Infection with EBLV-1 causes the disease rabies and can be fatal in bats [12,45,48]. Rabies usually presents itself with neurological impairment which can result in overly aggressive behaviour, motor impairment and poor sensory function [49]. Many of the serotine bat cases described here were submitted after showing signs of neurological impairment (ataxia) or becoming moribund, which when combined with the distribution of viral antigens, shown here, support a viral mediated neurological disease (i.e., rabies). Moreover, our detection of a lyssavirus using FAT (presumed to be EBLV-1 due to close proximity to known EBLV-1 positive roosts, although the sample was negative using RT-PCR methods described above so cannot be confirmed as such) in a juvenile soprano pipistrelle highlights the potential for other species to become infected with bat lyssaviruses [50]. For example, EBLV-1 has been detected using molecular methods in a soprano pipistrelle in Denmark [51]. Indeed, just because EBLV-1 is classically presumed to have a restricted host range ([19], but see also [20,21,22,52,53]), does not mean that people handling bats should not take appropriate prophylactic measures as any species may be a potential risk to human health.
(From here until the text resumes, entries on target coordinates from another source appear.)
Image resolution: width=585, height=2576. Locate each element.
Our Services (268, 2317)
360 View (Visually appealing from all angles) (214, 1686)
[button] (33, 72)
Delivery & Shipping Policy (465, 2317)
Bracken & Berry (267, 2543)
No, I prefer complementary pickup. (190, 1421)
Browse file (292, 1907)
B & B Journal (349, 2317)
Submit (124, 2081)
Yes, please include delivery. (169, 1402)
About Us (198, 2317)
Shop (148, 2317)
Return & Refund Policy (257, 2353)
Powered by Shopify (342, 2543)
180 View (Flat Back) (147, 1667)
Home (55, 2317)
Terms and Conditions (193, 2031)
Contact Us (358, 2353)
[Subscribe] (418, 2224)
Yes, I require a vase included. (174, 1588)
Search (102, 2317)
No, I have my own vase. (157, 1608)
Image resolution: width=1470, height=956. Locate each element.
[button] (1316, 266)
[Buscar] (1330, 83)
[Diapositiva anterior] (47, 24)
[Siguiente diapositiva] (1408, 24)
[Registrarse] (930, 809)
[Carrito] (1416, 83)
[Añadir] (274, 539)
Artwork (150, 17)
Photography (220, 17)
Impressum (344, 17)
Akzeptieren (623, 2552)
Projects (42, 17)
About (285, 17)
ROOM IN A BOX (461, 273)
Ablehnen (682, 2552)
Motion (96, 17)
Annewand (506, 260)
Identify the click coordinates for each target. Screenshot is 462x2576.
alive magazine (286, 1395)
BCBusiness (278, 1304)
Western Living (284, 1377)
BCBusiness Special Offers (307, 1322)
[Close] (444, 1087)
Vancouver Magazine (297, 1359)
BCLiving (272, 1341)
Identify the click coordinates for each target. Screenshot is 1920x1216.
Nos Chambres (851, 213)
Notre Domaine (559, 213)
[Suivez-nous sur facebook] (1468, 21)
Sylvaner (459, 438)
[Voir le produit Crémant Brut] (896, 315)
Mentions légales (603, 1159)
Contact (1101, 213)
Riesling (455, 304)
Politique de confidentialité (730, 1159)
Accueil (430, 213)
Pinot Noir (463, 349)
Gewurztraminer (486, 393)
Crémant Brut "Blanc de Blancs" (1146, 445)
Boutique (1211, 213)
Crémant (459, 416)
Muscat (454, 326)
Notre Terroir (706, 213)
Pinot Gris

Although very rare, fatal human cases caused by EBLV infection have been reported across Europe [14,24,25]. Consequently, the UK advice and guidelines state that anyone who comes into contact with bats should ensure bare skin is covered to prevent bites and those who regularly work with or come into contact with bats should also be vaccinated against rabies, which should provide protection against EBLV-1 and EBLV-2 [28]. Public health guidelines also state that anyone bitten or scratched by a bat should seek medical advice [54]. Where EBLVs are endemic in bat populations across Europe [17,55] there is an increased likelihood of zoonotic spillover events. The continued detection of EBLVs presents a growing yet manageable public health risk [51,54,55,56]. Consequently, an enhanced approach combining passive and active surveillance in bats and using environmental, non-invasive sampling, is required to provide an accurate, ongoing risk assessment in order to effectively mitigate exposure of EBLV in humans and other mammalian species.